━━━ Data to examine ━━━

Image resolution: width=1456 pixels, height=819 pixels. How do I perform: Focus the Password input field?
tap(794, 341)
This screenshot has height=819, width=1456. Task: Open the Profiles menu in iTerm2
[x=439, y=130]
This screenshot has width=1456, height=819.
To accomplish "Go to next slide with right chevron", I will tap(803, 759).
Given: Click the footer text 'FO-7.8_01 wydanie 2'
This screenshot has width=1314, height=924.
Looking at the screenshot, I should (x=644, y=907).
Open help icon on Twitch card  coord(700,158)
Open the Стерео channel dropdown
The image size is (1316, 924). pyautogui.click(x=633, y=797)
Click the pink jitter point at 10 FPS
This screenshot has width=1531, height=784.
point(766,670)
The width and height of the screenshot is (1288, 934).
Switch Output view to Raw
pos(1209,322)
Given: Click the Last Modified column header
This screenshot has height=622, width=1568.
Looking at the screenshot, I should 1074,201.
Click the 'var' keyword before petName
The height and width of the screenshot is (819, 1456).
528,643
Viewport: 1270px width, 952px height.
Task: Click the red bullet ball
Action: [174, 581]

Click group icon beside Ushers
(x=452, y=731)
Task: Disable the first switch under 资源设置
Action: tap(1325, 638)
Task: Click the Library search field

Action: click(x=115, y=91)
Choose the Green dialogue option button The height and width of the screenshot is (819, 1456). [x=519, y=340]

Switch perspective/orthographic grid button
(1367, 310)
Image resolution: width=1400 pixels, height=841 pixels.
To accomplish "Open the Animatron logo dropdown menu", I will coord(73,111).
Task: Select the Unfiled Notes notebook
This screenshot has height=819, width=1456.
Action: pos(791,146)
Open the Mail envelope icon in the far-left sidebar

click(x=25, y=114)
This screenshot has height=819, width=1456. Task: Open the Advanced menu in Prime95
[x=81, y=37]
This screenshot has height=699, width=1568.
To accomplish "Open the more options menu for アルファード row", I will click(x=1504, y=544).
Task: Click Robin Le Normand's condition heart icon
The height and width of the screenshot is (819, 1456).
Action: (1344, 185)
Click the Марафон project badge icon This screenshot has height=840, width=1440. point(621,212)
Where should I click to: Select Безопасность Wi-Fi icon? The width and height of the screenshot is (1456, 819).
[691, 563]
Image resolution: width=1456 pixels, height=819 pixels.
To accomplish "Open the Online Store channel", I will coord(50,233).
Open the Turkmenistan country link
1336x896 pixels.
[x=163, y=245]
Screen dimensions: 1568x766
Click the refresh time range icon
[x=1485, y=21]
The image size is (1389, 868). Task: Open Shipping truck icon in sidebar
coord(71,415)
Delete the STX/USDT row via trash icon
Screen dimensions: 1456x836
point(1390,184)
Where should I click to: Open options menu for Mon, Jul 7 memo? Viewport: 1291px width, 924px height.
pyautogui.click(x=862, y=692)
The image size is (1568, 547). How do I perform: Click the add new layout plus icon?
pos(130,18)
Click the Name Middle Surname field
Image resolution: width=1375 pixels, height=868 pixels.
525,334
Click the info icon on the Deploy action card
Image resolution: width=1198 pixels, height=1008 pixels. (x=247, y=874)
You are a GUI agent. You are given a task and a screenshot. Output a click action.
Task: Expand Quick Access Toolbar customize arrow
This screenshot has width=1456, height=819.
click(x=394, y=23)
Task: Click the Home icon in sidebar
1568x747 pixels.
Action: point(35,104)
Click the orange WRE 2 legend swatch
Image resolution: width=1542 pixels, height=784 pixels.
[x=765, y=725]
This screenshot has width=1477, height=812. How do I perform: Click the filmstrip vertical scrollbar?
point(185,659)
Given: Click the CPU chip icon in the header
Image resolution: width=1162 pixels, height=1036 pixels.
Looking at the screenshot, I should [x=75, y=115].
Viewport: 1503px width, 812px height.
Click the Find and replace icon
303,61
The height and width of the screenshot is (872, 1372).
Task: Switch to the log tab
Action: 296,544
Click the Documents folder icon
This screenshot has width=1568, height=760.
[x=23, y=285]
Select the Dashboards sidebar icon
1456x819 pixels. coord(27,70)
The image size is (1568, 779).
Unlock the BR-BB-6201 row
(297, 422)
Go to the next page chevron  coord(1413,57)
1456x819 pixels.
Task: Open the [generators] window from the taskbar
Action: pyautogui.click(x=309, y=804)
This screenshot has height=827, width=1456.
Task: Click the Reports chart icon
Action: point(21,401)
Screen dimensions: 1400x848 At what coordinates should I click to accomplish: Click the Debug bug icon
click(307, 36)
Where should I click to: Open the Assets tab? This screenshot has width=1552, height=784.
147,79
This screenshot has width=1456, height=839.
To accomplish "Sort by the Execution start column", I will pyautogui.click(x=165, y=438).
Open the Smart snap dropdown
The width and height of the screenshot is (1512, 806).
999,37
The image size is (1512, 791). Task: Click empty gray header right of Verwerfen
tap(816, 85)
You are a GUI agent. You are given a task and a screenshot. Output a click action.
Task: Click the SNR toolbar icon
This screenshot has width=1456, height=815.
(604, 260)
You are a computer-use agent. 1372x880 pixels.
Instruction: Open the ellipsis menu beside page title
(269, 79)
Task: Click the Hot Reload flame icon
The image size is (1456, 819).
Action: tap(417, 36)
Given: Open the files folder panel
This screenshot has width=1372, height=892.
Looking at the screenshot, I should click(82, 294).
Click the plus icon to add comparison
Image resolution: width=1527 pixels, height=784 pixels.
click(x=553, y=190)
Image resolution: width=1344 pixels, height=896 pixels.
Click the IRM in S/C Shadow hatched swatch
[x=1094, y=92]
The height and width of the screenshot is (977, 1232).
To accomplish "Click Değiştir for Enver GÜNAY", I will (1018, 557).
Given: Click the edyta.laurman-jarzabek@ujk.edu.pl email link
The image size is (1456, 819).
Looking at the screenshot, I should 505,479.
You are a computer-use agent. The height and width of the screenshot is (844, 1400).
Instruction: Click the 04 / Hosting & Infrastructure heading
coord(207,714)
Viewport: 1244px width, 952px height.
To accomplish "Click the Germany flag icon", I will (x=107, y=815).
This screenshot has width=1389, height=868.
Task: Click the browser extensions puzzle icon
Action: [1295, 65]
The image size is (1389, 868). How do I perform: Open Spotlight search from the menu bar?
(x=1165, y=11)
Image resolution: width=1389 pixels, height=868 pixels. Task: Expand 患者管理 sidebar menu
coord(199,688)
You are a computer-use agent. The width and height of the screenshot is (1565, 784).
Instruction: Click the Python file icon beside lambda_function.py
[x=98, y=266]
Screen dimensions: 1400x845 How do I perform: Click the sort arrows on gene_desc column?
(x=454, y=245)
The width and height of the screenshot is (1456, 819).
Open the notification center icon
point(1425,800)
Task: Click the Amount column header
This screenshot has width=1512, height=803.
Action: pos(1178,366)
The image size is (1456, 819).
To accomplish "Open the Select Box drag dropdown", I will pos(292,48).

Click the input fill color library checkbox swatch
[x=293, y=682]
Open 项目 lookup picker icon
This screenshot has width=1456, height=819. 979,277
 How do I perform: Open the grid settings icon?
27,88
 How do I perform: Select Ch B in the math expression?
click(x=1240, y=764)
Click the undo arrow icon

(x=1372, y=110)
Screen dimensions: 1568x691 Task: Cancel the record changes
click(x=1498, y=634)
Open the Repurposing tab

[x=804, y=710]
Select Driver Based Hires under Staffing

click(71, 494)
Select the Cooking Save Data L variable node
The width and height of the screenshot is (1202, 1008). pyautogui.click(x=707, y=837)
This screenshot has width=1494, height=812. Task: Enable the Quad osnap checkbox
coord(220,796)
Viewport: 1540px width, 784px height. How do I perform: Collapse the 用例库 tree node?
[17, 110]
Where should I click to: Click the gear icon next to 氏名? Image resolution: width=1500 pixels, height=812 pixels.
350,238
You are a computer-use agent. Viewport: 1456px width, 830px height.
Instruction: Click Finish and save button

━━━

**Work required**
Word for word, give the material above a second time.

**Reply to the task**
Image resolution: width=1456 pixels, height=819 pixels. How do I perform: Focus the Password input field?
tap(794, 341)
This screenshot has height=819, width=1456. Task: Open the Profiles menu in iTerm2
[x=439, y=130]
This screenshot has width=1456, height=819.
To accomplish "Go to next slide with right chevron", I will tap(803, 759).
Given: Click the footer text 'FO-7.8_01 wydanie 2'
This screenshot has width=1314, height=924.
Looking at the screenshot, I should (x=644, y=907).
Open help icon on Twitch card  coord(700,158)
Open the Стерео channel dropdown
The image size is (1316, 924). pyautogui.click(x=633, y=797)
Click the pink jitter point at 10 FPS
This screenshot has width=1531, height=784.
point(766,670)
The width and height of the screenshot is (1288, 934).
Switch Output view to Raw
pos(1209,322)
Given: Click the Last Modified column header
This screenshot has height=622, width=1568.
Looking at the screenshot, I should 1074,201.
Click the 'var' keyword before petName
The height and width of the screenshot is (819, 1456).
528,643
Viewport: 1270px width, 952px height.
Task: Click the red bullet ball
Action: [174, 581]

Click group icon beside Ushers
(x=452, y=731)
Task: Disable the first switch under 资源设置
Action: tap(1325, 638)
Task: Click the Library search field

Action: click(x=115, y=91)
Choose the Green dialogue option button The height and width of the screenshot is (819, 1456). [x=519, y=340]

Switch perspective/orthographic grid button
(1367, 310)
Image resolution: width=1400 pixels, height=841 pixels.
To accomplish "Open the Animatron logo dropdown menu", I will coord(73,111).
Task: Select the Unfiled Notes notebook
This screenshot has height=819, width=1456.
Action: pos(791,146)
Open the Mail envelope icon in the far-left sidebar

click(x=25, y=114)
This screenshot has height=819, width=1456. Task: Open the Advanced menu in Prime95
[x=81, y=37]
This screenshot has height=699, width=1568.
To accomplish "Open the more options menu for アルファード row", I will click(x=1504, y=544).
Task: Click Robin Le Normand's condition heart icon
The height and width of the screenshot is (819, 1456).
Action: (1344, 185)
Click the Марафон project badge icon This screenshot has height=840, width=1440. point(621,212)
Where should I click to: Select Безопасность Wi-Fi icon? The width and height of the screenshot is (1456, 819).
[691, 563]
Image resolution: width=1456 pixels, height=819 pixels.
To accomplish "Open the Online Store channel", I will coord(50,233).
Open the Turkmenistan country link
1336x896 pixels.
[x=163, y=245]
Screen dimensions: 1568x766
Click the refresh time range icon
[x=1485, y=21]
The image size is (1389, 868). Task: Open Shipping truck icon in sidebar
coord(71,415)
Delete the STX/USDT row via trash icon
Screen dimensions: 1456x836
point(1390,184)
Where should I click to: Open options menu for Mon, Jul 7 memo? Viewport: 1291px width, 924px height.
pyautogui.click(x=862, y=692)
The image size is (1568, 547). How do I perform: Click the add new layout plus icon?
pos(130,18)
Click the Name Middle Surname field
Image resolution: width=1375 pixels, height=868 pixels.
525,334
Click the info icon on the Deploy action card
Image resolution: width=1198 pixels, height=1008 pixels. (x=247, y=874)
You are a GUI agent. You are given a task and a screenshot. Output a click action.
Task: Expand Quick Access Toolbar customize arrow
This screenshot has width=1456, height=819.
click(x=394, y=23)
Task: Click the Home icon in sidebar
1568x747 pixels.
Action: point(35,104)
Click the orange WRE 2 legend swatch
Image resolution: width=1542 pixels, height=784 pixels.
[x=765, y=725]
This screenshot has width=1477, height=812. How do I perform: Click the filmstrip vertical scrollbar?
point(185,659)
Given: Click the CPU chip icon in the header
Image resolution: width=1162 pixels, height=1036 pixels.
Looking at the screenshot, I should [x=75, y=115].
Viewport: 1503px width, 812px height.
Click the Find and replace icon
303,61
The height and width of the screenshot is (872, 1372).
Task: Switch to the log tab
Action: 296,544
Click the Documents folder icon
This screenshot has width=1568, height=760.
[x=23, y=285]
Select the Dashboards sidebar icon
1456x819 pixels. coord(27,70)
The image size is (1568, 779).
Unlock the BR-BB-6201 row
(297, 422)
Go to the next page chevron  coord(1413,57)
1456x819 pixels.
Task: Open the [generators] window from the taskbar
Action: pyautogui.click(x=309, y=804)
This screenshot has height=827, width=1456.
Task: Click the Reports chart icon
Action: point(21,401)
Screen dimensions: 1400x848 At what coordinates should I click to accomplish: Click the Debug bug icon
click(307, 36)
Where should I click to: Open the Assets tab? This screenshot has width=1552, height=784.
147,79
This screenshot has width=1456, height=839.
To accomplish "Sort by the Execution start column", I will pyautogui.click(x=165, y=438).
Open the Smart snap dropdown
The width and height of the screenshot is (1512, 806).
999,37
The image size is (1512, 791). Task: Click empty gray header right of Verwerfen
tap(816, 85)
You are a GUI agent. You are given a task and a screenshot. Output a click action.
Task: Click the SNR toolbar icon
This screenshot has width=1456, height=815.
(604, 260)
You are a computer-use agent. 1372x880 pixels.
Instruction: Open the ellipsis menu beside page title
(269, 79)
Task: Click the Hot Reload flame icon
The image size is (1456, 819).
Action: tap(417, 36)
Given: Open the files folder panel
This screenshot has width=1372, height=892.
Looking at the screenshot, I should click(82, 294).
Click the plus icon to add comparison
Image resolution: width=1527 pixels, height=784 pixels.
click(x=553, y=190)
Image resolution: width=1344 pixels, height=896 pixels.
Click the IRM in S/C Shadow hatched swatch
[x=1094, y=92]
The height and width of the screenshot is (977, 1232).
To accomplish "Click Değiştir for Enver GÜNAY", I will (1018, 557).
Given: Click the edyta.laurman-jarzabek@ujk.edu.pl email link
The image size is (1456, 819).
Looking at the screenshot, I should 505,479.
You are a computer-use agent. The height and width of the screenshot is (844, 1400).
Instruction: Click the 04 / Hosting & Infrastructure heading
coord(207,714)
Viewport: 1244px width, 952px height.
To accomplish "Click the Germany flag icon", I will (x=107, y=815).
This screenshot has width=1389, height=868.
Task: Click the browser extensions puzzle icon
Action: [1295, 65]
The image size is (1389, 868). How do I perform: Open Spotlight search from the menu bar?
(x=1165, y=11)
Image resolution: width=1389 pixels, height=868 pixels. Task: Expand 患者管理 sidebar menu
coord(199,688)
You are a computer-use agent. The width and height of the screenshot is (1565, 784).
Instruction: Click the Python file icon beside lambda_function.py
[x=98, y=266]
Screen dimensions: 1400x845 How do I perform: Click the sort arrows on gene_desc column?
(x=454, y=245)
The width and height of the screenshot is (1456, 819).
Open the notification center icon
point(1425,800)
Task: Click the Amount column header
This screenshot has width=1512, height=803.
Action: pos(1178,366)
The image size is (1456, 819).
To accomplish "Open the Select Box drag dropdown", I will pos(292,48).

Click the input fill color library checkbox swatch
[x=293, y=682]
Open 项目 lookup picker icon
This screenshot has width=1456, height=819. 979,277
 How do I perform: Open the grid settings icon?
27,88
 How do I perform: Select Ch B in the math expression?
click(x=1240, y=764)
Click the undo arrow icon

(x=1372, y=110)
Screen dimensions: 1568x691 Task: Cancel the record changes
click(x=1498, y=634)
Open the Repurposing tab

[x=804, y=710]
Select Driver Based Hires under Staffing

click(71, 494)
Select the Cooking Save Data L variable node
The width and height of the screenshot is (1202, 1008). pyautogui.click(x=707, y=837)
This screenshot has width=1494, height=812. Task: Enable the Quad osnap checkbox
coord(220,796)
Viewport: 1540px width, 784px height. How do I perform: Collapse the 用例库 tree node?
[17, 110]
Where should I click to: Click the gear icon next to 氏名? Image resolution: width=1500 pixels, height=812 pixels.
350,238
You are a computer-use agent. Viewport: 1456px width, 830px height.
Instruction: Click Finish and save button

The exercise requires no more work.